A limitation of this work is that we only studied the data for the most common affecting factors, i.e., those factors which are found to be significantly related to HALE. We did not consider the mortality-related factors which will be our next study. Also, the study is limited to the low- and lower-middle-income countries. Again, the sources and quality of data are different in different countries. Some low- countries have complete civil registration and vital statistics and regular censuses of the entire population as the data sources. On the other hand, many lower-middle-income countries have an incomplete birth and death registration systems as well as the lack of continuous realistic data on mortality and HALE. But, all data which are analyzed in this study collected from the very reliable sources.

Conclusions

An investigation is made to find out the main powerful factors affecting HALE from the demographic variables, socioeconomic status, social structural indicators, health-related factors and environmental issues which have the significant effects on HALE in the low- and lower-middle-income countries. The study signifies that among all the associated factors, mean years of schooling, TFR, freedom of the press, and achieving a level of health-related MDGs are the principal factors which have the most important effects on a nation’s average HALE. Our results have some policy implications for these countries, especially those in Africa. Urgent action is necessary to enhance HALE. The national and international efforts should be designed at increasing average HALE to raise the awareness about the mean years of schooling, TFR, freedom of the press, and achieving a level of health-related MDGs among the country’s population.

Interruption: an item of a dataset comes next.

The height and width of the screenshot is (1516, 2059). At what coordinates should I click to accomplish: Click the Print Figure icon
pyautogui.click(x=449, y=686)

By setting up a required number of schools the whole nation has to invest all its energies to ensure quality primary education for all for the extension of universal primary education to enhance the education level of a country. The viable options to lower the TFR are to develop education system, the family planning programs in the small-towns especially in the rural areas, and the nationwide compulsory premarital contraception counseling. To expand the freedom of the press it is essential to increase the legislation and institutions that safeguard the independence of the media by the government and upgrade the training for journalists in the fields of human rights, ethical journalism, quality journalism, and safety. Moreover, immediate intensive actions are needed to achieve the health-related development goals. We analyzed data from 79 countries and measured the effects of 15 factors. To identify the factors that influence HALE, future research should evaluate larger datasets and a wider range of factors.